• _DOCUMENT SEGMENT_
Structured Outputs
Generate structured responses from LLMs using custom JSON schemas.
Overview
Structured outputs allow you to constrain LLM responses to follow specific formats, making it easier to integrate AI into your applications. Instead of dealing with free-form text, you can get responses in predictable JSON structures that match your application's data models.
Use Cases
Form Data Extraction
Extract structured information from natural language inputs, perfect for:
- User registration forms
- Booking systems
- Support ticket classification
- Customer feedback analysis
Data Parsing
Transform unstructured data into structured formats for:
- Meeting notes summarization
- Sales lead qualification
- Document processing
- Event extraction from text
Basic Example: Hotel Booking System
Here's how to extract booking information from natural language queries:
from pydantic import BaseModel
from openai import OpenAI
# Define the schemas
class UserDetails(BaseModel):
name: str
booking_id: str
class BookingDetails(BaseModel):
check_in_date: str
check_out_date: str
free_breakfast: bool
# Initialize the client
client = OpenAI(
base_url="api.brilliantai.co",
api_key="<YOUR_BRILLIANTAI_API_KEY>"
)
# Extract user details from natural language
user_query = """
Hello, my name is Jane Smith. My booking ID is 2345452xyz.
Do I get free breakfast with my stay?
"""
completion = client.beta.chat.completions.parse(
model="llama-3.3-70b",
messages=[
{
"role": "system",
"content": "Extract the name and booking ID in the provided format."
},
{
"role": "user",
"content": user_query
}
],
response_format=UserDetails
)
user_details = completion.choices[0].parsed.model_dump_json(indent=4)
print("Extracted User Details:")
print(user_details)
This outputs:
{
"name": "Jane Smith",
"booking_id": "2345452xyz"
}
Returning Booking Information
After looking up the booking details, you can format the response:
# Simulate booking lookup
booking_info = {
"check_in_date": "04/04/2024",
"check_out_date": "07/04/2024",
"free_breakfast": False
}
completion = client.beta.chat.completions.parse(
model="llama-3.3-70b",
messages=[
{
"role": "system",
"content": "Use these provided details to answer the user's queries in the required format."
},
{
"role": "user",
"content": user_query
}
],
response_format=BookingDetails
)
booking_details = completion.choices[0].parsed.model_dump_json(indent=4)
print("\nBooking Details Response:")
print(booking_details)
Advanced Example: Sales Notes Analysis
Extract structured information from unstructured sales notes:
from typing import List
from pydantic import BaseModel
class SalesSummary(BaseModel):
date: str
prospects: List[str]
key_points: List[str]
action_items: List[str]
sales_note = """
Date: 30/10/2024. Just had a great call with Sarah Johnson (VP of Engineering)

• _RECORDS SHOWN_
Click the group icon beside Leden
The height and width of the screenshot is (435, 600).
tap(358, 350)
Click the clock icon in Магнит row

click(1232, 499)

• _WORK ITEM 1_
Using the structured outputs guide, state whether each statement agrees with it, answering yes or no and quoting the words that decide it: (a) The hotel booking example calls the model llama-3.3-70b. (b) In the simulated booking lookup, free breakfast is included. (c) The SalesSummary schema stores prospects as a list of strings.
• _WORK ITEM 2_
Carry on the structured outputs guide from the point where it stops.
The material has no role in this work.

• _RESULT 1_
(a) Yes: "model="llama-3.3-70b""
(b) No: ""free_breakfast": False"
(c) Yes: "prospects: List[str]"

• _RESULT 2_
and Mike Peters (Senior DevOps Lead) from TechFlow Solutions. They're really
struggling with their current CI/CD pipeline - apparently deployments are taking
4+ hours and they're having constant issues with their test environment. Sarah
mentioned budget of ~$150-200k for the year, but needs board approval for
anything over $175k. They're also talking to Jenkins Enterprise and GitLab,
but she said their solutions seem overly complex for their needs. Mike was
particularly excited about our automated rollback feature and container
orchestration. Asked for case studies from other fintech companies since
they handle sensitive financial data.
"""
completion = client.beta.chat.completions.parse(
model="llama-3.3-70b",
messages=[
{
"role": "system",
"content": "Extract structured information from the sales notes."
},
{
"role": "user",
"content": sales_note
}
],
response_format=SalesSummary
)
sales_summary = completion.choices[0].parsed.model_dump_json(indent=4)
print(sales_summary)
Error Handling
Model Refusal
Sometimes the model might refuse to generate a response for safety reasons:
completion = client.beta.chat.completions.parse(
model="llama-3.3-70b",
messages=[...],
response_format=YourSchema
)
response = completion.choices[0].message
if response.refusal:
print(f"Model refused to respond: {response.refusal}")
else:
print(response.parsed)
Token Limits
Handle cases where responses might be truncated due to token limits:
try:
completion = client.beta.chat.completions.parse(
model="llama-3.3-70b",
messages=[...],
response_format=YourSchema,
max_tokens=100
)
response = completion.choices[0].message
if response.parsed:
print(response.parsed)
elif response.refusal:
print(f"Model refused: {response.refusal}")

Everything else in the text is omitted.